Funding the Education of Undocumented Immigrants

Article twenty-six of the Universal Declaration of Human Rights states,

Everyone has the right to education. Education shall be free, at least in the elementary and fundamental stages. Elementary education shall be compulsory. Technical and professional education shall be made generally available and higher education shall be equally accessible to all on the basis of merit. Education shall be directed to the full development of the human personality and to the strengthening of respect for human rights and fundamental freedoms. It shall promote understanding, tolerance and friendship among all nations, racial or religious groups, and shall further the activities of the United Nations for the maintenance of peace (Tennant).

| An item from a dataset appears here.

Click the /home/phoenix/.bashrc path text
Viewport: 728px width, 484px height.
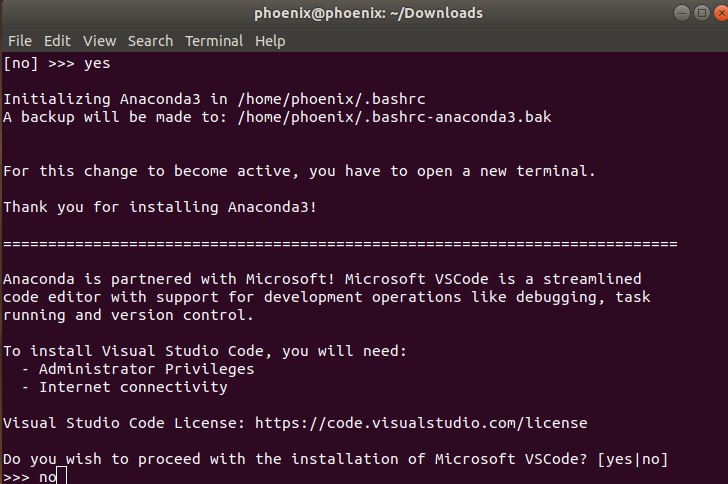coord(332,99)
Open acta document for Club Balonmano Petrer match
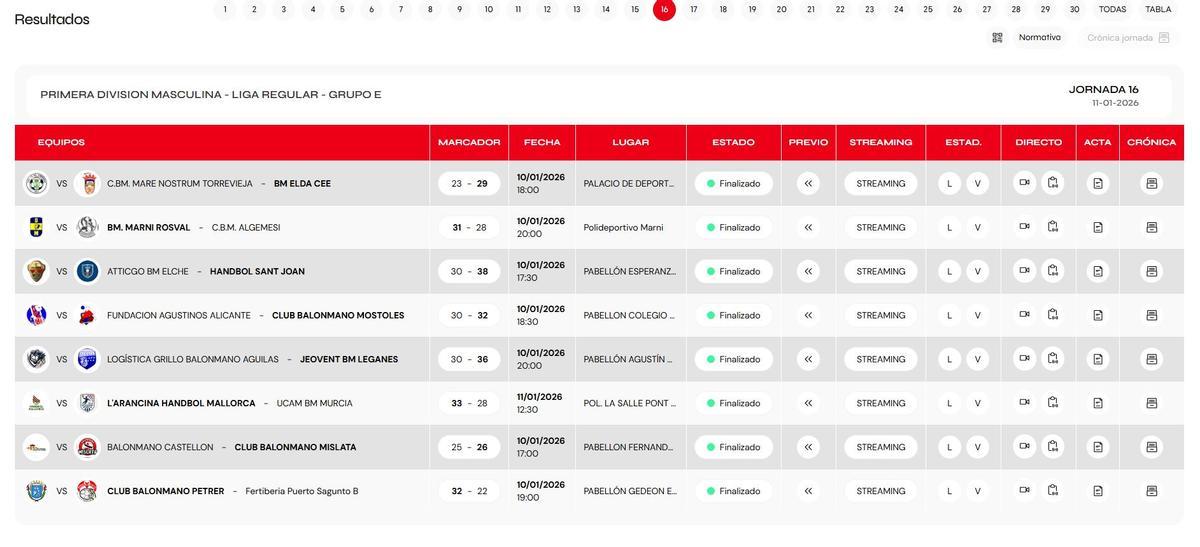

Education is a right that all human beings should be given access to, no matter the circumstance. The Universal Declaration of Human Rights simply states that as a human being, education is a necessity. Especially at a young age, children are needed to attend school to be able to learn right from wrong and attain some sort of structure and order. Education, in any individual, is necessary to better insure a nation as well. Education gives our future the opportunity to advance. Educating individuals will benefit our nation allowing improvement and success. No debate should even exist on whether or not people should be receiving an education. However, the funding of education has been an ongoing dispute when the issue of immigration is added into the equation. This issue is vividly portrayed in the picture below.

Although funding the education of undocumented immigrants is what I believe should be done, some believe otherwise. Advocating the spread of education to immigrants will only benefit our nation. Depriving individuals of their human right is not something I would want to be carrying on my shoulders. America’s view on funding education for illegal immigrants is controversial because children do not have the power to change what their parents predetermined for them. Documented or undocumented, American’s should fund the education of immigrants and fulfill their right to learning.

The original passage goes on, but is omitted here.